Another option is to put these settings right into Scrapy settings module.

Organizing files

When using frontier with a Scrapy project, we propose the following directory structure:

my_scrapy_project/
    my_scrapy_project/
        frontera/
            __init__.py
            settings.py
        spiders/
            ...
        __init__.py
        settings.py
     scrapy.cfg

These are basically:

  • my_scrapy_project/frontera/settings.py: the Frontera settings file.
  • my_scrapy_project/spiders: the Scrapy spiders folder
  • my_scrapy_project/settings.py: the Scrapy settings file
  • scrapy.cfg: the Scrapy config file

Running the сrawl

Just run your Scrapy spider as usual from the command line:

scrapy crawl myspider

Frontier Scrapy settings

You can configure your frontier two ways:

  • Using FRONTERA_SETTINGS parameter, which is a module path pointing to Frontera settings in Scrapy settings file.

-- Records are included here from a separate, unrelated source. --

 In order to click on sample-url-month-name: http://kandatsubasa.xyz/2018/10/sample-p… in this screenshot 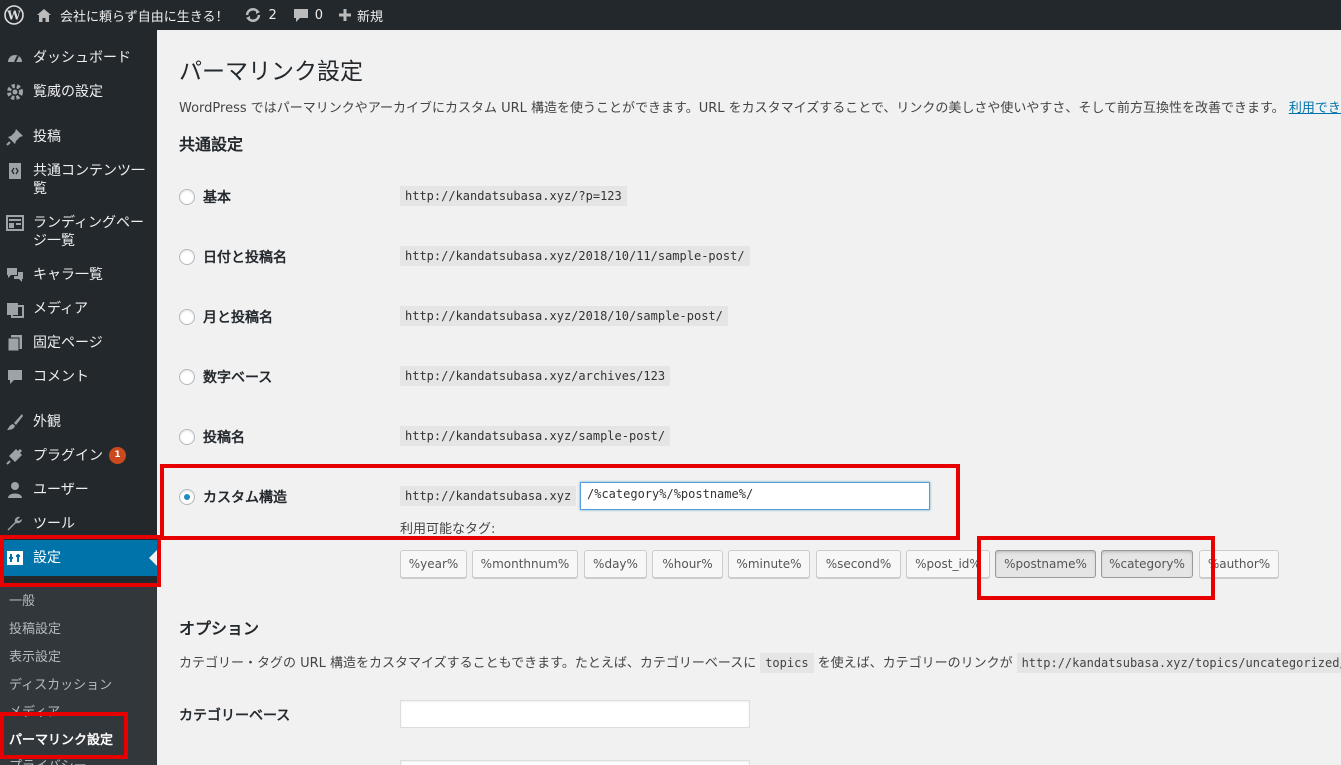, I will do `click(564, 316)`.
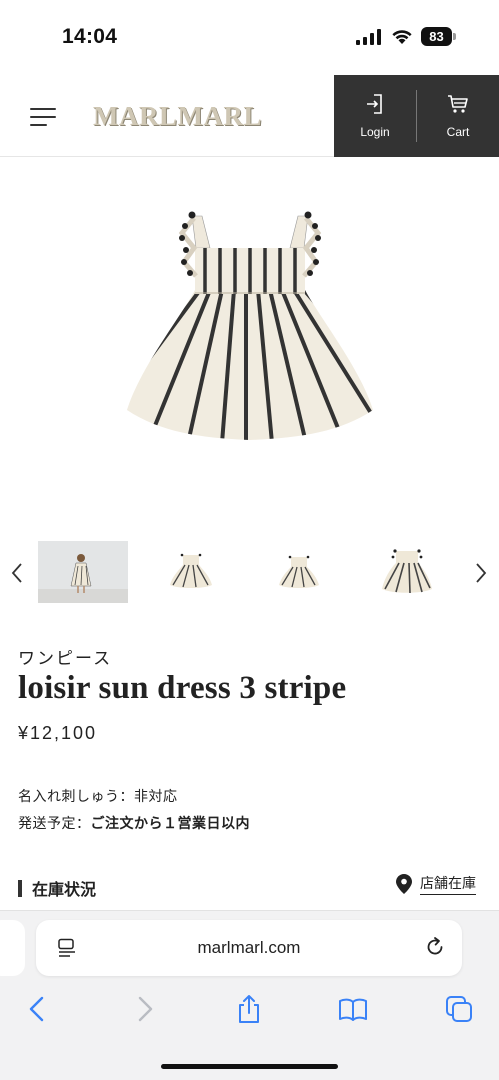 The image size is (499, 1080). What do you see at coordinates (448, 884) in the screenshot?
I see `store-stock-label: 店舗在庫` at bounding box center [448, 884].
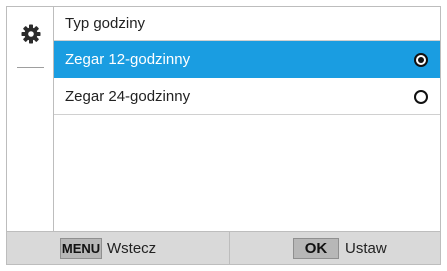 The height and width of the screenshot is (271, 447). I want to click on option-12h: Zegar 12-godzinny, so click(247, 60).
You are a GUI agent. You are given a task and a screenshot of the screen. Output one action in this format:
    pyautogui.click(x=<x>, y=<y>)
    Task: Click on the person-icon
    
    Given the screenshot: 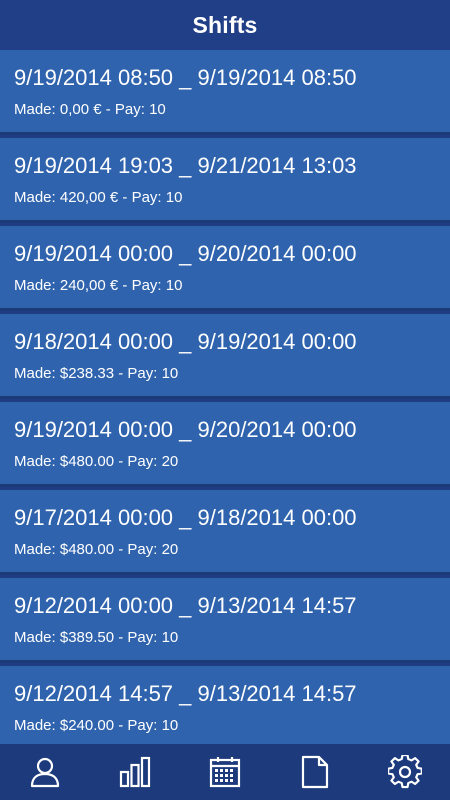 What is the action you would take?
    pyautogui.click(x=45, y=772)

Defaults to None
  • Define frontier settings right into Scrapy settings file.

Defining frontier settings via Scrapy settings

Frontier settings can also be defined via Scrapy settings. In this case, the order of precedence will be the following:

  1. Settings defined in the file pointed by FRONTERA_SETTINGS (higher precedence)
  2. Settings defined in the Scrapy settings
  3. Default frontier settings

Writing Scrapy spider

Spider logic

Creation of basic Scrapy spider is described at Quick start single process page.

It’s also a good practice to prevent spider from closing because of insufficiency of queued requests transport::

@classmethod
def from_crawler(cls, crawler, *args, **kwargs):
    spider = cls(*args, **kwargs)
    spider._set_crawler(crawler)
    spider.crawler.signals.connect(spider.spider_idle, signal=signals.spider_idle)
    return spider

def spider_idle(self):
    self.log("Spider idle signal caught.")
    raise DontCloseSpider

Configuration guidelines

There several tunings you can make for efficient broad crawling.

Various settings suitable for broad crawling:

HTTPCACHE_ENABLED = False   # Turns off disk cache, which has low hit ratio during broad crawls
REDIRECT_ENABLED = True
COOKIES_ENABLED = False
DOWNLOAD_TIMEOUT = 120
RETRY_ENABLED = False   # Retries can be handled by Frontera itself, depending on crawling strategy
DOWNLOAD_MAXSIZE = 10 * 1024 * 1024  # Maximum document size, causes OOM kills if not set
LOGSTATS_INTERVAL = 10  # Print stats every 10 secs to console

Auto throttling and concurrency settings for polite and responsible crawling::

# auto throttling
AUTOTHROTTLE_ENABLED = True
AUTOTHROTTLE_DEBUG = False
AUTOTHROTTLE_MAX_DELAY = 3.0
AUTOTHROTTLE_START_DELAY = 0.25     # Any small enough value, it will be adjusted during operation by averaging
                                    # with response latencies.
RANDOMIZE_DOWNLOAD_DELAY = False

# concurrency
CONCURRENT_REQUESTS = 256           # Depends on many factors, and should be determined experimentally
CONCURRENT_REQUESTS_PER_DOMAIN = 10
DOWNLOAD_DELAY = 0.0

Check also Scrapy broad crawling recommendations.